▸ GOAL
Copy the records word for word, starting at the line that contains "The image size is (1024, 941)." and ending at the line that contains "coord(20,189)".

▸ DATASET ENTRIES
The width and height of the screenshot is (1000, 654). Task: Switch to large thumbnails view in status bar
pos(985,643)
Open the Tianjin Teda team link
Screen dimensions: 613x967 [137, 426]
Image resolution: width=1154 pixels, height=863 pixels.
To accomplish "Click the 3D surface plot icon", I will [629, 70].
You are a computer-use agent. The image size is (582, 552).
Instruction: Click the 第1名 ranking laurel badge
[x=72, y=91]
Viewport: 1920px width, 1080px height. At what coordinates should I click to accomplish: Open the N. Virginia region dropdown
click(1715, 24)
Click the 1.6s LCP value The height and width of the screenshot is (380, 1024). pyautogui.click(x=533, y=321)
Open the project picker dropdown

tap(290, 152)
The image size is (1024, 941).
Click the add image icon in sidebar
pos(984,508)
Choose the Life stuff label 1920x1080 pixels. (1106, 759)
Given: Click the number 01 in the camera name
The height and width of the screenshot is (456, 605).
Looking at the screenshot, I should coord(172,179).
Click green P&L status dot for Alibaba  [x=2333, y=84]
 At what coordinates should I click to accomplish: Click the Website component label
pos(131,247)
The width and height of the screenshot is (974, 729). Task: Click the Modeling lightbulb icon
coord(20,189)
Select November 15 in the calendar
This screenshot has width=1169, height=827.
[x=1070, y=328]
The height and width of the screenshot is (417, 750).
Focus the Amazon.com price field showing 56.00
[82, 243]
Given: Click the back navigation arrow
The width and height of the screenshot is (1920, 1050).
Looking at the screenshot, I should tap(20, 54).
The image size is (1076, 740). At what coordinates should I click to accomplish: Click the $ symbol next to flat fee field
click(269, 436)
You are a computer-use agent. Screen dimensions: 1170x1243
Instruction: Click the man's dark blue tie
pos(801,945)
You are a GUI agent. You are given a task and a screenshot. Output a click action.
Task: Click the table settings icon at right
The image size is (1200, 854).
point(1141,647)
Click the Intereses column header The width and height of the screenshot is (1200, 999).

▸ RIGHT ANSWER
The image size is (1024, 941).
Click the add image icon in sidebar
pos(984,508)
Choose the Life stuff label 1920x1080 pixels. (1106, 759)
Given: Click the number 01 in the camera name
The height and width of the screenshot is (456, 605).
Looking at the screenshot, I should coord(172,179).
Click green P&L status dot for Alibaba  [x=2333, y=84]
 At what coordinates should I click to accomplish: Click the Website component label
pos(131,247)
The width and height of the screenshot is (974, 729). Task: Click the Modeling lightbulb icon
coord(20,189)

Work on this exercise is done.